Michael Giuliani, 32 anni, aspetta dai primi di luglio i soldi messi a disposizione da regione e comune per chi si è trovato in difficoltà causa Covid e deve pagare, ogni mese, l’affitto al padrone di casa.
Era l’avviso pubblico per la concessione di contributi straordinari per il pagamento dei canoni di locazione. Poteva fare domanda chi, oltre a non avere una casa di proprietà, aveva visto ridurre i suoi introiti del 30% durante l’emergenza, e non aveva oltrepassato i 28mila euro di reddito annuo nel 2019. Michael non arriva neanche a un quinto di quella cifra.
“Ho un Isee di quattromila euro – dice -. Ecco perché facevo molto affidamento su questi soldi. Questa attesa è davvero un grosso disagio per me e per chi è nelle mie stesse condizioni. La padrona di casa mi ha avvisato: se continuerò a non essere in grado di darle almeno un acconto entro fine mese è costretta a sfrattarmi”.
Il decreto Rilancio ha sospeso provvedimenti del genere fino a tutto il 2020: significa che nessuno può essere sbattuto fuori di casa da qui a fine anno. Ma Michael rischia comunque di ritrovarsi con la spada di Damocle di un procedimento che può essere avviato. Suo malgrado.
La sua è la storia di tanti italiani e viterbesi messi in ginocchio dalla pandemia. “Sono un operaio – racconta -. Lavoro per una ditta funebre, principalmente con i funerali, e vengo pagato a ore. Durante l’emergenza le cerimonie funebri sono state sospese.
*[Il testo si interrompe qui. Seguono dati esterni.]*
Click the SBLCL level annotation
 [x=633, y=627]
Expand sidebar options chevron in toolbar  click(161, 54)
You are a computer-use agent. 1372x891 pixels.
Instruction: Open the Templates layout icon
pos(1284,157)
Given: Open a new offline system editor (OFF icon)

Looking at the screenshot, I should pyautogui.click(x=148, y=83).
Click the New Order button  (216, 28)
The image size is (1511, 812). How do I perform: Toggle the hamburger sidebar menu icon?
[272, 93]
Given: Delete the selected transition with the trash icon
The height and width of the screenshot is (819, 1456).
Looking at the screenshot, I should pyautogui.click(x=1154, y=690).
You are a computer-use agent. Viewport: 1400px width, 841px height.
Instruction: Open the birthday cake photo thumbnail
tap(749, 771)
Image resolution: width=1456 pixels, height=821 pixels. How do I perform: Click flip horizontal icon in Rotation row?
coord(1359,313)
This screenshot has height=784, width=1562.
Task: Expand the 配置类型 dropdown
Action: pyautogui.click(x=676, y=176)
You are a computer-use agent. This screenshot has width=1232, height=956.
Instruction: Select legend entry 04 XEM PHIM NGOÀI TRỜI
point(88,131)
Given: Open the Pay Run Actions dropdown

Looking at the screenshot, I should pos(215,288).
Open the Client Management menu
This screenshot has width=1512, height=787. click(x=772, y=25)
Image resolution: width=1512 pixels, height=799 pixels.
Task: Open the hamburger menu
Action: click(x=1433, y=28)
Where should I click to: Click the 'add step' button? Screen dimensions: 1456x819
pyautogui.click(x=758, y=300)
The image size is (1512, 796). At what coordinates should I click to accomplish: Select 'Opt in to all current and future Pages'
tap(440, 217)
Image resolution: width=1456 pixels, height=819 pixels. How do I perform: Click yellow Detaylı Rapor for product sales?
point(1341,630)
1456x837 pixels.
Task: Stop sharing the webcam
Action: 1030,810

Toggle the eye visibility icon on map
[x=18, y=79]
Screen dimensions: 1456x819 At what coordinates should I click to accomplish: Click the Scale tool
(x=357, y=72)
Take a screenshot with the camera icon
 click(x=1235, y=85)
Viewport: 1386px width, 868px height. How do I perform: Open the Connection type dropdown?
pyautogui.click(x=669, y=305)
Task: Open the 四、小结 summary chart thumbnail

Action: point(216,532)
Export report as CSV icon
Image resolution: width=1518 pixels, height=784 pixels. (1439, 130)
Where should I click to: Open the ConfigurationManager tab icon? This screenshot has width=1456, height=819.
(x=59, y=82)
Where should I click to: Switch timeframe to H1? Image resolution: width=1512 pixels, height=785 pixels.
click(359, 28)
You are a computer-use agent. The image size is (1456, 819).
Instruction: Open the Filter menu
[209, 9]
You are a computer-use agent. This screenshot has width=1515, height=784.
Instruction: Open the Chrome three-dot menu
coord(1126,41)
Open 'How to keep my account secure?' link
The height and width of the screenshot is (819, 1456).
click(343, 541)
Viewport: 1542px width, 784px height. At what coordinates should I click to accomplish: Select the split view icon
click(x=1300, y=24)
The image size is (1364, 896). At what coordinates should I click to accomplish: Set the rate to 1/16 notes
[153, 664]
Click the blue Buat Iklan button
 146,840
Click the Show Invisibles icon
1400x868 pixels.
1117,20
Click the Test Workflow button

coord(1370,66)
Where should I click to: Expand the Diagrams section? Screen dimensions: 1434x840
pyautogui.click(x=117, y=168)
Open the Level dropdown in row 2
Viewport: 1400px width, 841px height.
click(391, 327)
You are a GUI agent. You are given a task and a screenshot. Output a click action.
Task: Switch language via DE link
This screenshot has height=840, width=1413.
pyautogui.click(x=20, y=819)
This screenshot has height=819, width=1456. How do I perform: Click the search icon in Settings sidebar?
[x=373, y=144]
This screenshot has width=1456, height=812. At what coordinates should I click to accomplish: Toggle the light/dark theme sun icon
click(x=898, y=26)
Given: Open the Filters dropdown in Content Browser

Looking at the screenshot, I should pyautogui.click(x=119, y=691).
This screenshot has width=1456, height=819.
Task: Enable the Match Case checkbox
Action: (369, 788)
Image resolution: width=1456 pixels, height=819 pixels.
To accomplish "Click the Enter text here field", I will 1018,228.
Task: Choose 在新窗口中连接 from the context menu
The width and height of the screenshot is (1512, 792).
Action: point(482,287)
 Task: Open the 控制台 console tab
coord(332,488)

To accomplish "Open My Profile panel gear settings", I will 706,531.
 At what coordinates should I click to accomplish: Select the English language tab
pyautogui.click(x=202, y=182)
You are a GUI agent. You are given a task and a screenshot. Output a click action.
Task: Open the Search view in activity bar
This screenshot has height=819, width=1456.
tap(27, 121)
Questo significa che a marzo e aprile non ho praticamente mai lavorato, motivo per il quale, proprio da aprile, non riesco a pagare l’affitto”.
Un periodo difficile per tutti, anche per la sua padrona di casa, che gli ha chiesto di poter avere almeno un acconto.
“Io contavo sui soldi del sussidio comunale – aggiunge Michael -. Sono andato tre volte agli uffici di via del Ginnasio, al settore Servizi sociali. Non di più perché non è che potevo diventare ossessivo… mi hanno sempre rassicurato. Dicevano che i soldi sarebbero arrivati i primi di luglio. Ho aspettato, finora invano. Sono andato a disturbare l’ultima volta il 12 luglio: ‘I soldi dalla regione sono arrivati, tempo tre o quattro giorni e facciamo l’accredito. Comunque entro il 15 luglio’. Così mi hanno detto. Ho controllato l’ultima volta venerdì e ancora niente”. In tutto un mese di attesa.
Intanto sta riprendendo pian piano a lavorare. Ma con la paura di uno sfratto e quei due mesi di inattività che continuano a pesare.
“Questi soldi dovevano essere già disponibili – conclude -. So di non essere l’unico in questa situazione, ma so anche che, invece, a qualcuno il contributo è già arrivato e si tratta di gente con un reddito modesto ma più elevato del mio. Quindi mi chiedo anche: qual è il criterio con cui a qualcuno arrivano prima e a qualcun altro dopo, nonostante abbia un Isee più basso? Non so. Spero comunque che arrivino presto”.